How much does a domain name cost per year in 2026?
A standard .com domain costs $10 to $20 per year. Alternative extensions vary: .io costs $30 to $50, .ai costs $50 to $80. Many hosting providers include a free domain for the first year, with regular pricing applying at renewal.

How much does it cost to set up corporate email in 2026?
Professional business email through Google Workspace starts at $7 per user per month ($84 per year). Microsoft 365 starts at $6 per user per month. Setup involves updating DNS records on your domain, which most web developers can handle during the website launch process.

Should I pay hourly or a fixed project price?
For small business websites, fixed pricing is generally better. It gives you budget certainty and shifts the risk of scope creep to the developer. Hourly billing works better for ongoing work or projects where the scope genuinely cannot be defined upfront.

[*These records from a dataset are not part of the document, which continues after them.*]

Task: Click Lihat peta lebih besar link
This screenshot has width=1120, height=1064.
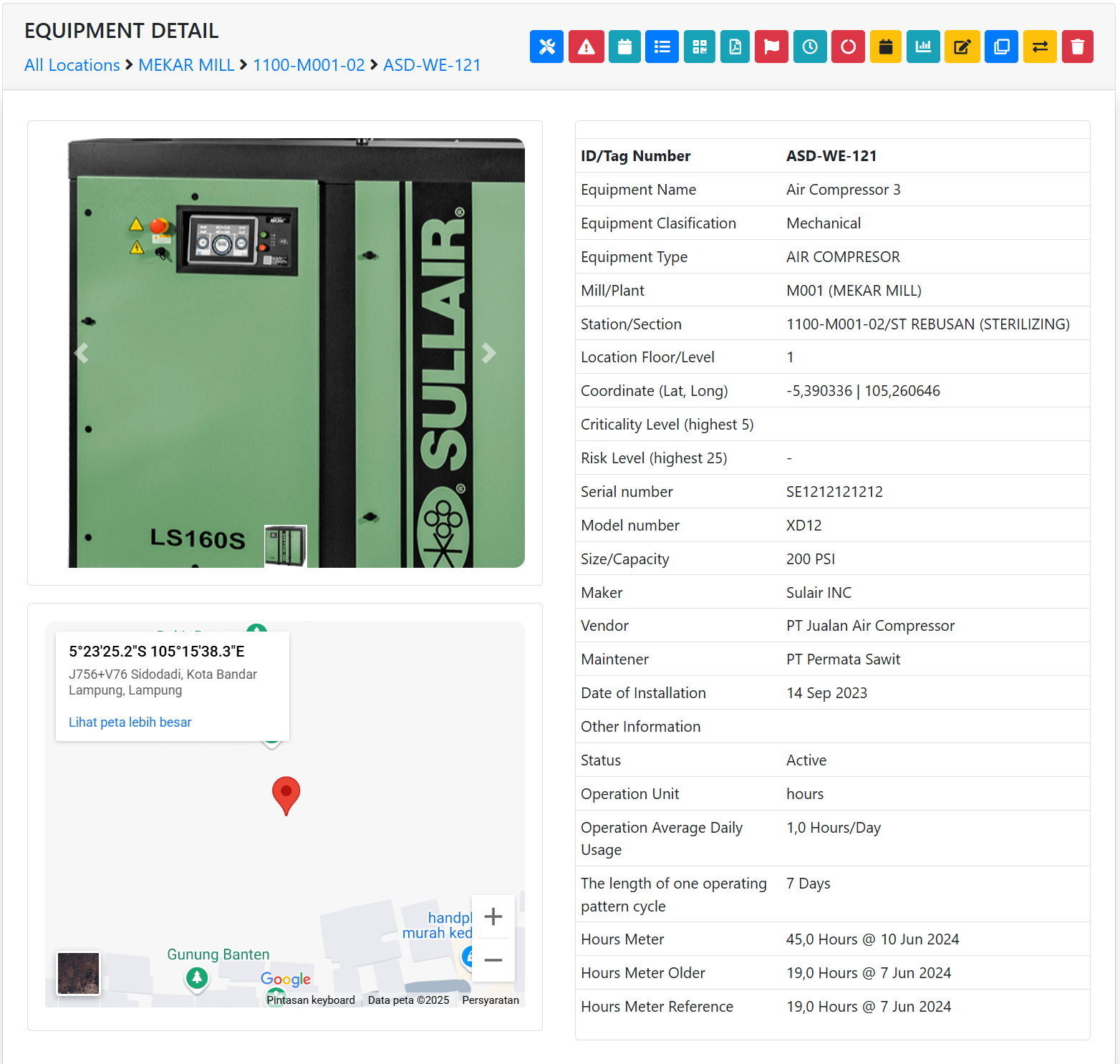Action: click(x=130, y=722)
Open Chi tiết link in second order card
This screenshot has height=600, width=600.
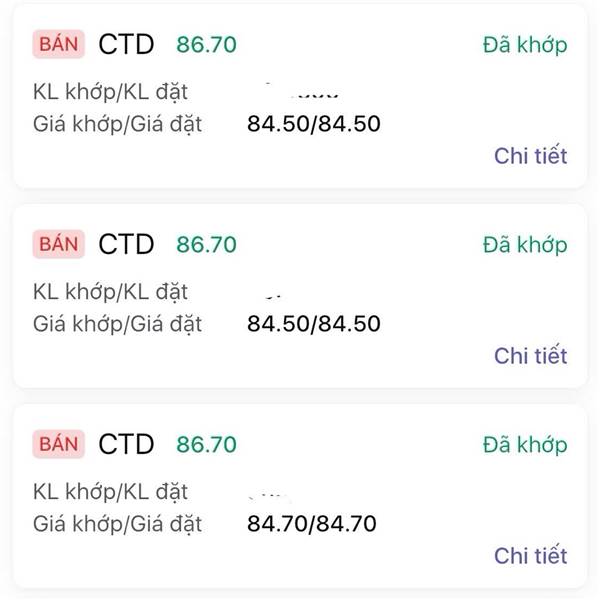(x=530, y=356)
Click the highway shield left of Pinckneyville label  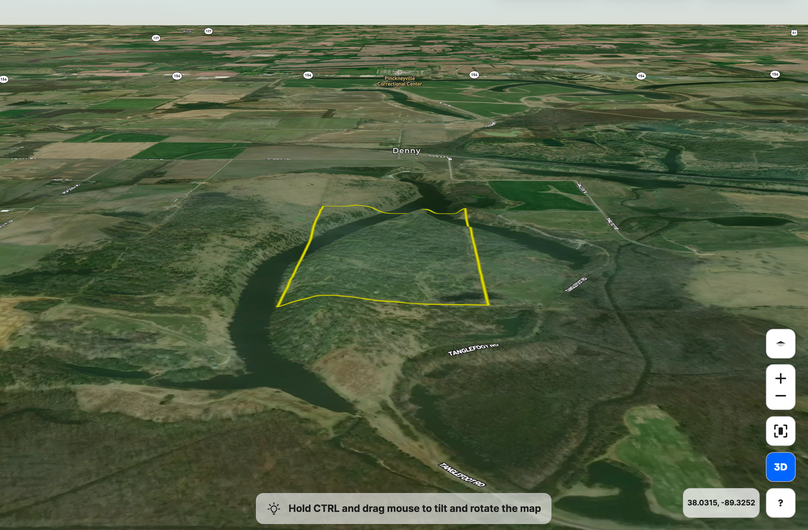tap(307, 74)
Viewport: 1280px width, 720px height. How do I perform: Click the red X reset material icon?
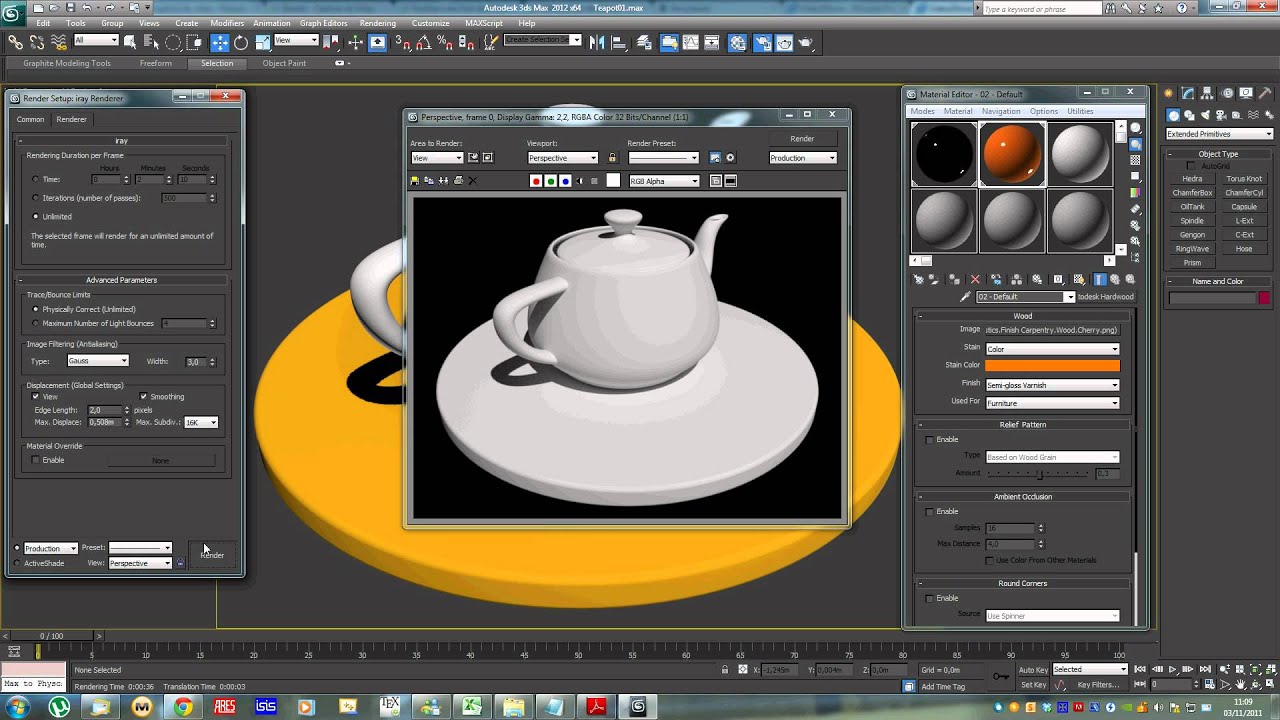pyautogui.click(x=975, y=280)
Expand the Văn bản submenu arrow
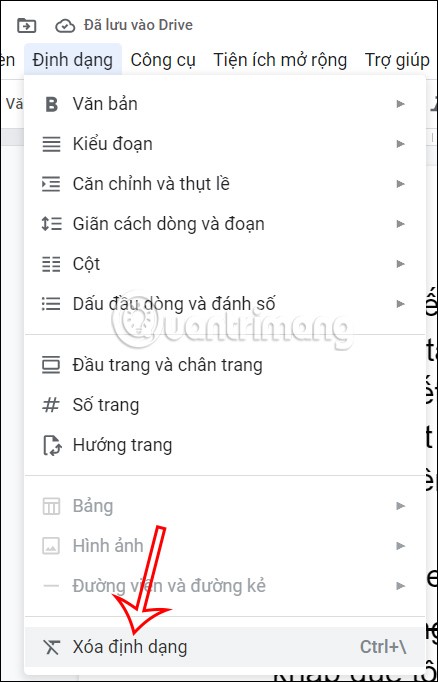The width and height of the screenshot is (438, 682). tap(401, 104)
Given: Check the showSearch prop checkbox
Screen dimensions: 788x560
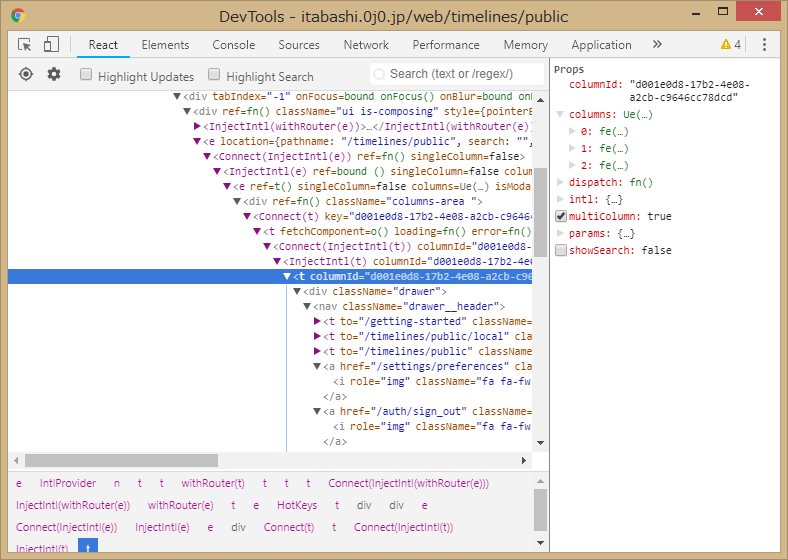Looking at the screenshot, I should 561,251.
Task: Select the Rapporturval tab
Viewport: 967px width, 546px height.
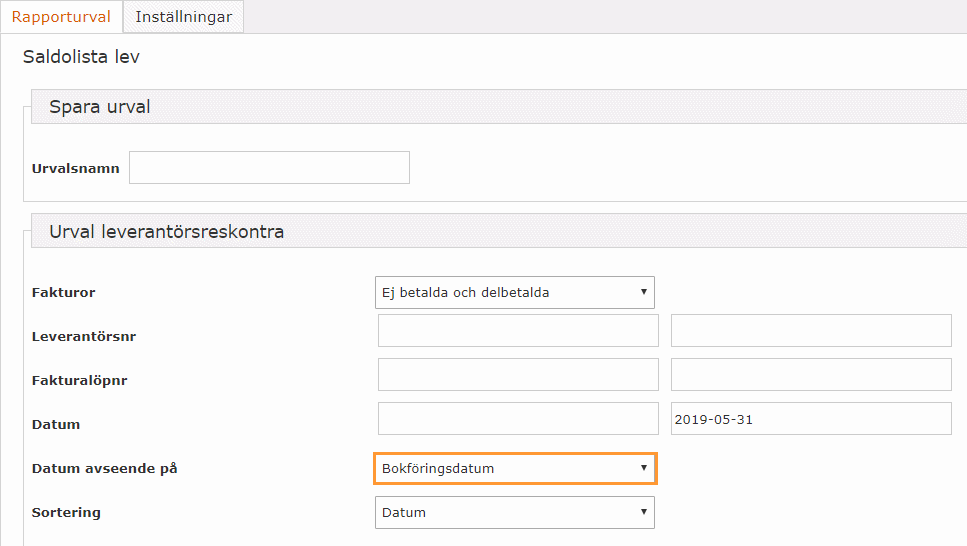Action: (x=61, y=17)
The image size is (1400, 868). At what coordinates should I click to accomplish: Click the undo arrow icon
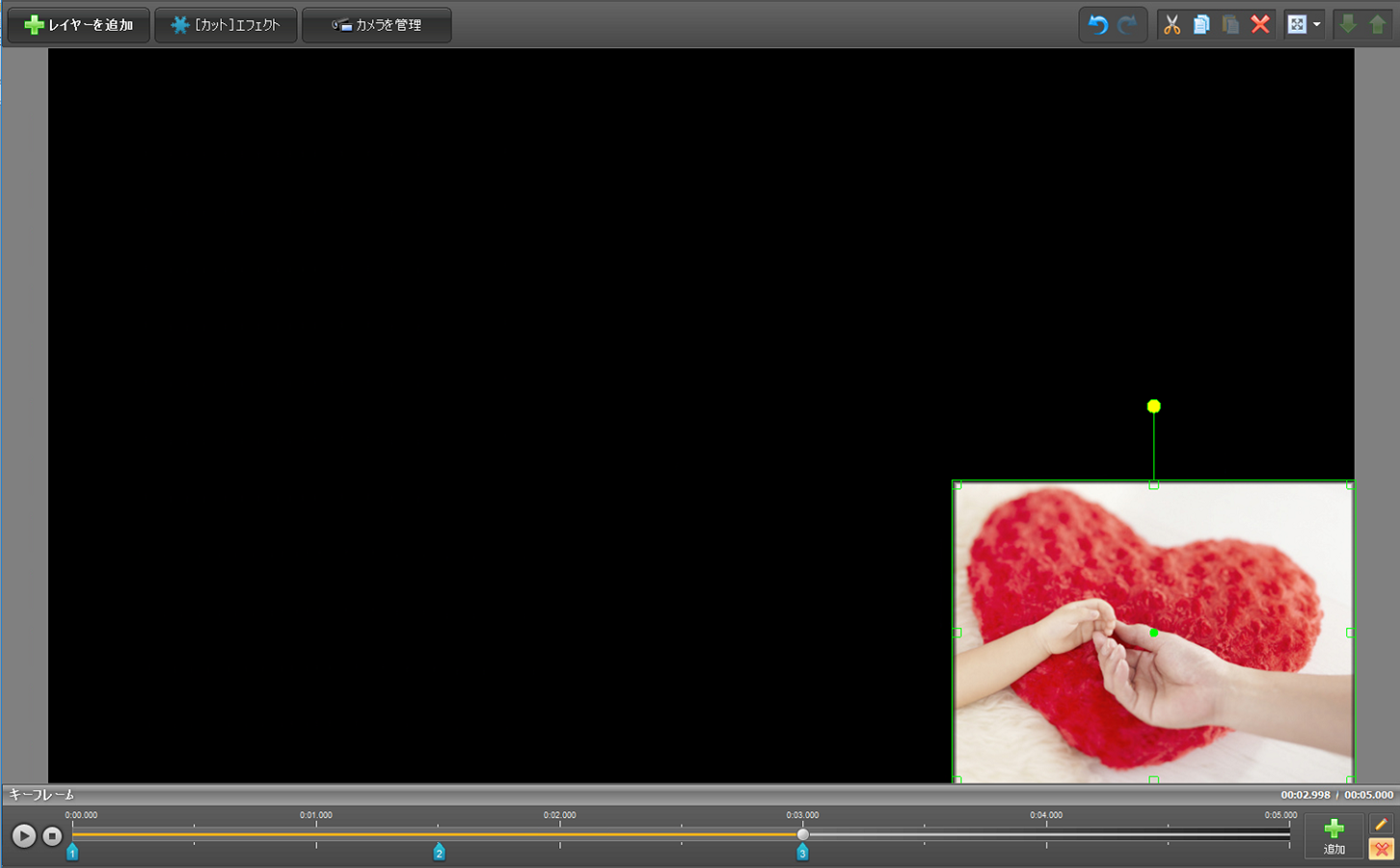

What should a 5-page business website cost in 2026?
From a freelancer, expect $1,000 to $5,000. From an agency, $5,000 to $15,000. From a custom-coded specialist, $500 to $3,000. The wide range reflects differences in overhead, process, and technology, not necessarily quality.

Do web developers charge for setting up email?
Some include it as part of the launch process. Others charge a small setup fee or consider it outside their scope entirely. Ask about this before the project begins to avoid unexpected costs. The email service itself (Google Workspace, Microsoft 365) is a separate ongoing subscription regardless of who sets it up.

The bottom line

You Deserve to Know the Price Before You Pay It

Web development pricing does not have to be confusing. The developers who refuse to publish their rates are not protecting you from complexity. They are protecting their ability to charge whatever they think you will pay.

A five-page business website is not a mystery. The technology exists. The process is well understood. The only reason pricing remains opaque is because opacity benefits the seller, not the buyer.

Find a developer who publishes their prices, shows you live work, and lets you see what you are getting before you commit. That is the entire formula.